/usr/share/doc/python-distributed-doc/html/

Efficiency
==========

Parallel computing done well is responsive and rewarding.  However, several
speed-bumps can get in the way.  This section describes common ways to ensure
performance.


Leave data on the cluster
-------------------------

Wait as long as possible to gather data locally.  If you want to ask a question
of a large piece of data on the cluster it is often faster to submit a function
onto that data then to bring the data down to your local computer.

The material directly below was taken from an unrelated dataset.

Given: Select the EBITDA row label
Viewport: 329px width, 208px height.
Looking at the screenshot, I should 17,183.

For example if we have a numpy array on the cluster and we want to know its
shape we might choose one of the following options:

1.  **Slow:** Gather the numpy array to the local process, access the ``.shape``
    attribute
2.  **Fast:** Send a lambda function up to the cluster to compute the shape

.. code-block:: python

   >>> x = client.submit(np.random.random, (1000, 1000))
   >>> type(x)
   Future

**Slow**

.. code-block:: python

   >>> x.result().shape()  # Slow from lots of data transfer
   (1000, 1000)

**Fast**

.. code-block:: python

   >>> client.submit(lambda a: a.shape, x).result()  # fast
   (1000, 1000)


Use larger tasks
----------------

The scheduler adds about *one millisecond* of overhead per task or Future
object.  While this may sound fast it's quite slow if you run a billion tasks.
If your functions run faster than 100ms or so then you might not see any
speedup from using distributed computing.

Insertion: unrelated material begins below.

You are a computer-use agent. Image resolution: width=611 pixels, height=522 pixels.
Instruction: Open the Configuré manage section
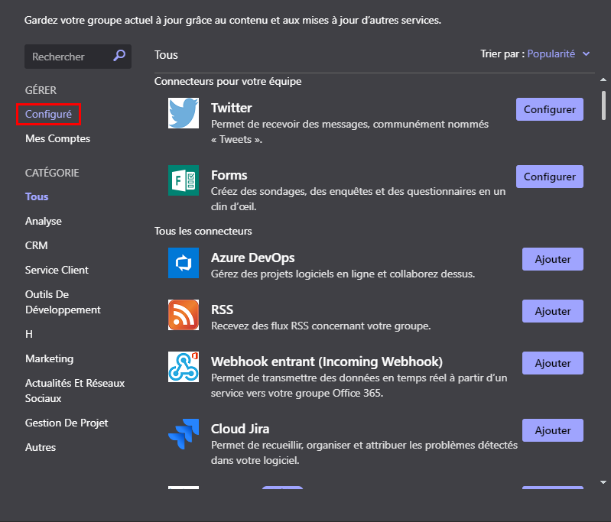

A common solution is to batch your input into larger chunks.

**Slow**

.. code-block:: python

   >>> futures = client.map(f, seq)
   >>> len(futures)  # avoid large numbers of futures
   1000000000

**Fast**

.. code-block:: python

   >>> def f_many(chunk):
   ...     return [f(x) for x in chunk]

   >>> from toolz import partition_all
   >>> chunks = partition_all(1000000, seq)  # Collect into groups of size 1000

   >>> futures = client.map(f_many, chunks)
   >>> len(futures)  # Compute on larger pieces of your data at once
   1000


Adjust between Threads and Processes
------------------------------------

By default a single ``Worker`` runs many computations in parallel using as many
threads as your compute node has cores.  When using pure Python functions
this may not be optimal and you may instead want to run several separate
worker processes on each node, each using one thread.  When configuring your
cluster you may want to use the options to the ``dask-worker`` executable as
follows::

   $ dask-worker ip:port --nprocs 8 --nthreads 1

Note that if you're primarily using NumPy, Pandas, SciPy, Scikit Learn, Numba,
or other C/Fortran/LLVM/Cython-accelerated libraries then this is not an issue
for you.  Your code is likely optimal for use with multi-threading.


Don't go distributed
--------------------

Consider the dask_ and concurrent.futures_ modules, which have similar APIs to
distributed but operate on a single machine.  It may be that your problem
performs well enough on a laptop or large workstation.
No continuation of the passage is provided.